Powdery mildew (PM) is the most serious disease in balsam pear and usually causes severe yield and quality decreases. Although NAC transcription factors involved in the growth, development, and regulation of biotic and abiotic stress responses have been published for many crops, comprehensive data regarding the structure, evolution, and functions of the NAC family in balsam pear are still unavailable. In this study, a comprehensive analysis of the NAC transcription factor family in balsam pear was performed, and 90 NAC genes of balsam pear ( McNAC ) were identified and divided into 18 subfamilies. Gene structure and protein motif analyses revealed that the functions of McNAC proteins exhibit diversity during evolution and are mainly involved in the response to light, growth, development, and abiotic and biotic stresses. Fifteen McNAC genes ( McNAC03 , McNAC09 , McNAC15 , McNAC19 , McNAC25 , McNAC29 , McNAC34 , McNAC47 , McNAC55 , McNAC59 , McNAC61 , McNAC69 , McNAC71 , McNAC73 , and McNAC78 ) were differentially expressed after PM pathogen infection. Moreover, the predicted interacting proteins of 7 genes ( McNAC09 , McNAC15, McNAC25, McNAC29, McNAC34, McNAC73, and McNAC78 ) were related to the plant hormone signal transduction, betalain biosynthesis, and sphingolipid metabolism pathways by transcriptomic data, implying that the 7 genes participated in PM pathogen infection through these pathways. Metabolome data showed that nine metabolites in the same pathways were changed after PM infection, which suggests that these 7 McNAC genes could regulate these metabolites through the pathways mentioned above to respond to PM infection.
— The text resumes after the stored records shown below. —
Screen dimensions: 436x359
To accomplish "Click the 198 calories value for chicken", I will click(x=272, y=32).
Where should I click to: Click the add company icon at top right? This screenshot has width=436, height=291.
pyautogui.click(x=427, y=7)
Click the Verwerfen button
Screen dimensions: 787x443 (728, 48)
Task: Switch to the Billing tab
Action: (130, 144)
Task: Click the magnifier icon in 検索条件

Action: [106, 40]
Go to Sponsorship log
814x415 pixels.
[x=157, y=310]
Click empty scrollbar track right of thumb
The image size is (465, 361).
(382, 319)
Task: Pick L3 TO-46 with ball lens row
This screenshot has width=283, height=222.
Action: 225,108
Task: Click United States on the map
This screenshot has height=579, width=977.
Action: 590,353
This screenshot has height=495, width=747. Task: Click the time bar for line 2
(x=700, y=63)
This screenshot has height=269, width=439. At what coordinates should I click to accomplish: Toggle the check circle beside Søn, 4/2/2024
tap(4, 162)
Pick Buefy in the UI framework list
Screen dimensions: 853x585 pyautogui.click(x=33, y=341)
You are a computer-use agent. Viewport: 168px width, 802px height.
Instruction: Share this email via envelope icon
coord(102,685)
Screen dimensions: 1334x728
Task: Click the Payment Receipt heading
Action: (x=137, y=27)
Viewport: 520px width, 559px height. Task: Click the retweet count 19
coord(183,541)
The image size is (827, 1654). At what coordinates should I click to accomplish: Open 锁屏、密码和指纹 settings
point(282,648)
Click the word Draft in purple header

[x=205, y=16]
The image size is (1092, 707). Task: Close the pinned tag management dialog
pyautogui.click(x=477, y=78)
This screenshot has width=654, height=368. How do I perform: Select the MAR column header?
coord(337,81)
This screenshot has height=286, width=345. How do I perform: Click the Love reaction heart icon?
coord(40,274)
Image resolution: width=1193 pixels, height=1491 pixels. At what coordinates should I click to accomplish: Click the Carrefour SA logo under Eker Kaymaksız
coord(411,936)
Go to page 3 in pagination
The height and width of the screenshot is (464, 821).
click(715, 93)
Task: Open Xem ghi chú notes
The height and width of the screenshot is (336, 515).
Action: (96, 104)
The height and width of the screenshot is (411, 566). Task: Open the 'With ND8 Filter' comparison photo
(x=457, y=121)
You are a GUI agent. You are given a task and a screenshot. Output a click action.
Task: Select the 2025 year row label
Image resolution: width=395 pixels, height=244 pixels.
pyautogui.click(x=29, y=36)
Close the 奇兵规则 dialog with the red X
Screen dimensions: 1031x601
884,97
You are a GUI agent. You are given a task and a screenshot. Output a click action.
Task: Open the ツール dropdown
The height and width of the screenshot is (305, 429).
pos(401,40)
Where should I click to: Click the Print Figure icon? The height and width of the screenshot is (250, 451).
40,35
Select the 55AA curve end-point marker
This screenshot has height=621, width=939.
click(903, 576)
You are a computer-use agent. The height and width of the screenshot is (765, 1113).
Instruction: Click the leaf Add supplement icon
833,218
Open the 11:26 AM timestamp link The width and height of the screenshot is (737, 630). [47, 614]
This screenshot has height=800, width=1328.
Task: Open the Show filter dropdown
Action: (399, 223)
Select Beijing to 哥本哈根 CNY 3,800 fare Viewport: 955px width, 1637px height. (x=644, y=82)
The expression levels of McNAC09 , McNAC15 , McNAC25 and McNAC34 were further confirmed by qPCR to show the reliability of the obtained RNA-seq data. Interestingly, McNAC34 was predicted to be targeted by miRNA164, indicating that McNAC34 might be involved in the response to PM infection by the miRNA-regulated pathway. This study will provide deep insight into NAC gene family evolution and functions, especially in the response to PM pathogen infection in balsam pear.